The COP27 Children and Youth Pavilion: How Youths United to Inspire the World

Thamer Hadded

Civil society activist and Project Manager at We Love Sousse

The 27th United Nations Conference on Climate Change, known as COP27 and held in Novem- ber 2022 in Egypt, witnessed an unusual event: children and young people had a leading role thanks to the space given to them, a pavilion organised and led by them, where, over 10 days, a series of events took place around the issues of their concern: water, energy, adaptation, health and indigenous communities, among others. It was a unique and inspiring moment in which children and young people enjoyed their own platform where they could speak out and interact with each other and with the political leaders present at COP27. The pavilion achieved a series of milestones ranging from the union between young people and the strengthening of links with their peers and adults to the creation of a space to develop their capacities, reflect, and exchange and defend their points of view in an inspiring environment.

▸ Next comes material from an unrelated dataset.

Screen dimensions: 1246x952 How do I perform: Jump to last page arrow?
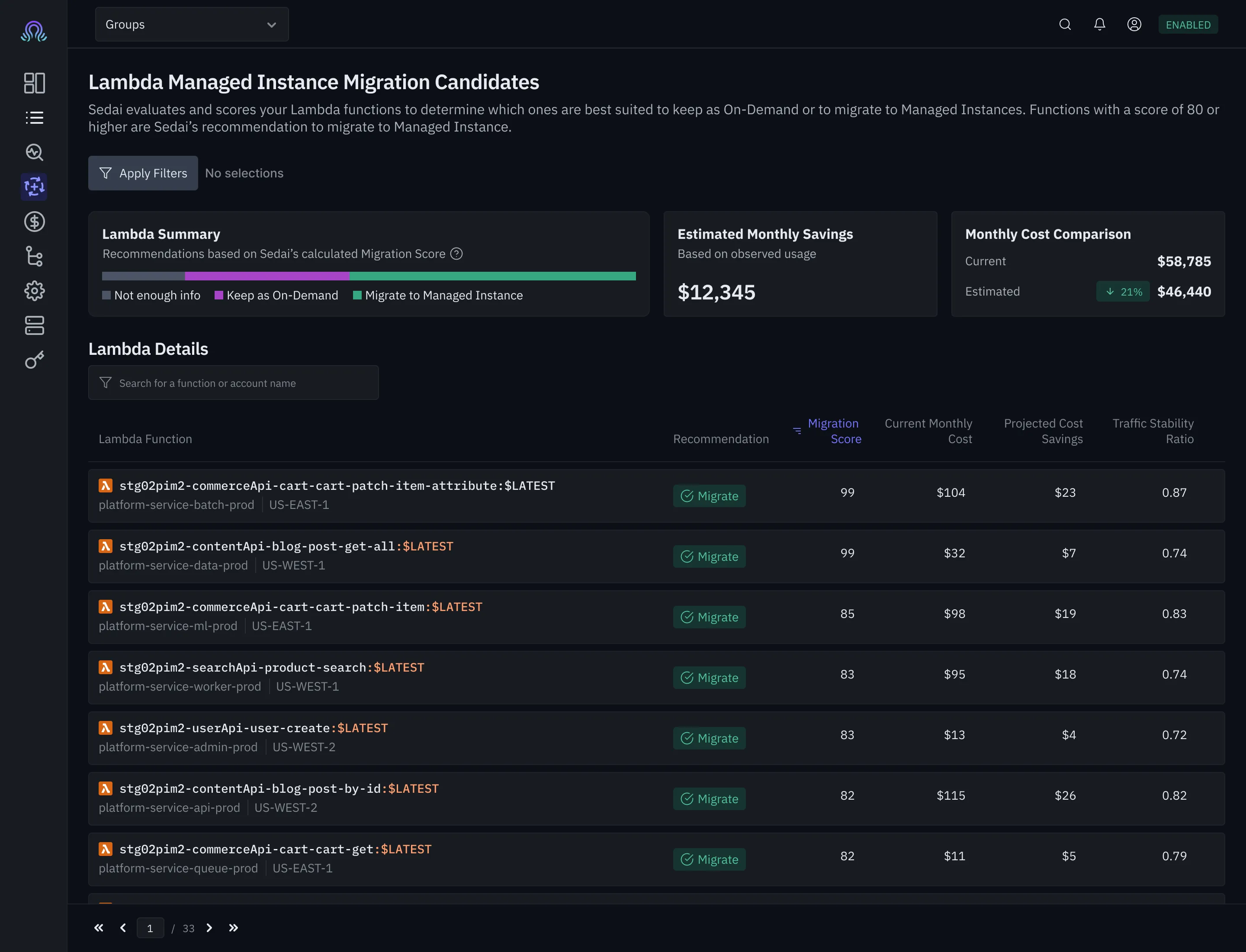[233, 928]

Conferences of Parties or COPs are the highest-level events where government representatives, civil society, and other stakeholders gather to negotiate global agreements and policies that can mandate different actors to play a more active role to protect the environment. Young people and children usually manage to attend these conferences through NGO accreditation, and a few of them through government accreditation. Youths and children, although a minority in those spaces, act as a reminder to the world that there is a future generation waiting to inherit the world from us.

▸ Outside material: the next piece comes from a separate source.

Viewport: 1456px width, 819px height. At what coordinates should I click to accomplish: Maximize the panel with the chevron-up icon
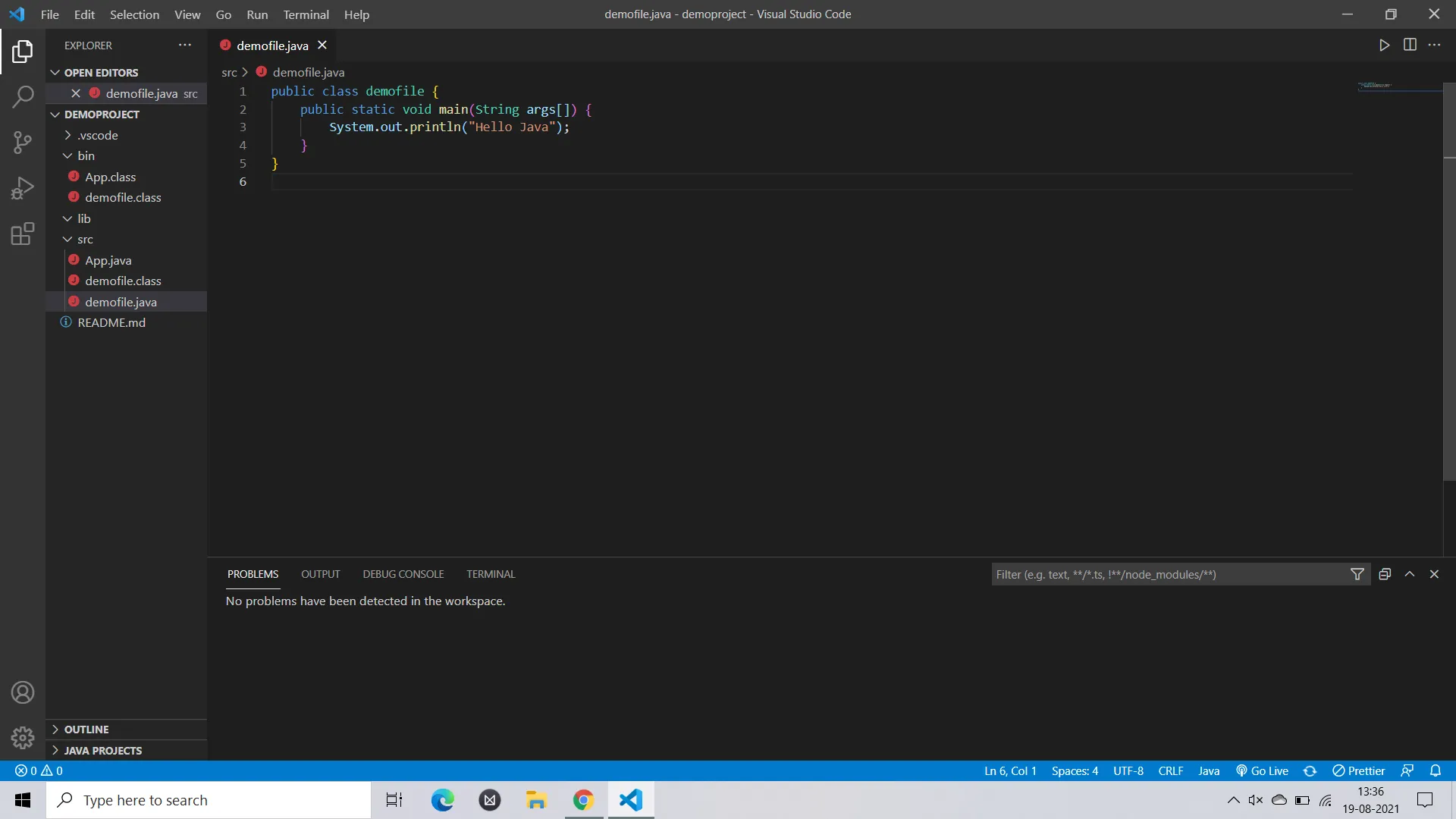1410,574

Young people have the power to unite and inspire the world. This was the message that hundreds of youths showcased at the first ever COP27 children and youth pavilion. Youths entirely led the planning, hosting and facilitation of a whole pavilion dedicated to children and youths during COP. It was marked as the most vibrant, colourful and busiest pavilion at COP. Youths and children take part in COPs and global climate events every year, but last year was special. They had a place to come together, feel safe and speak out.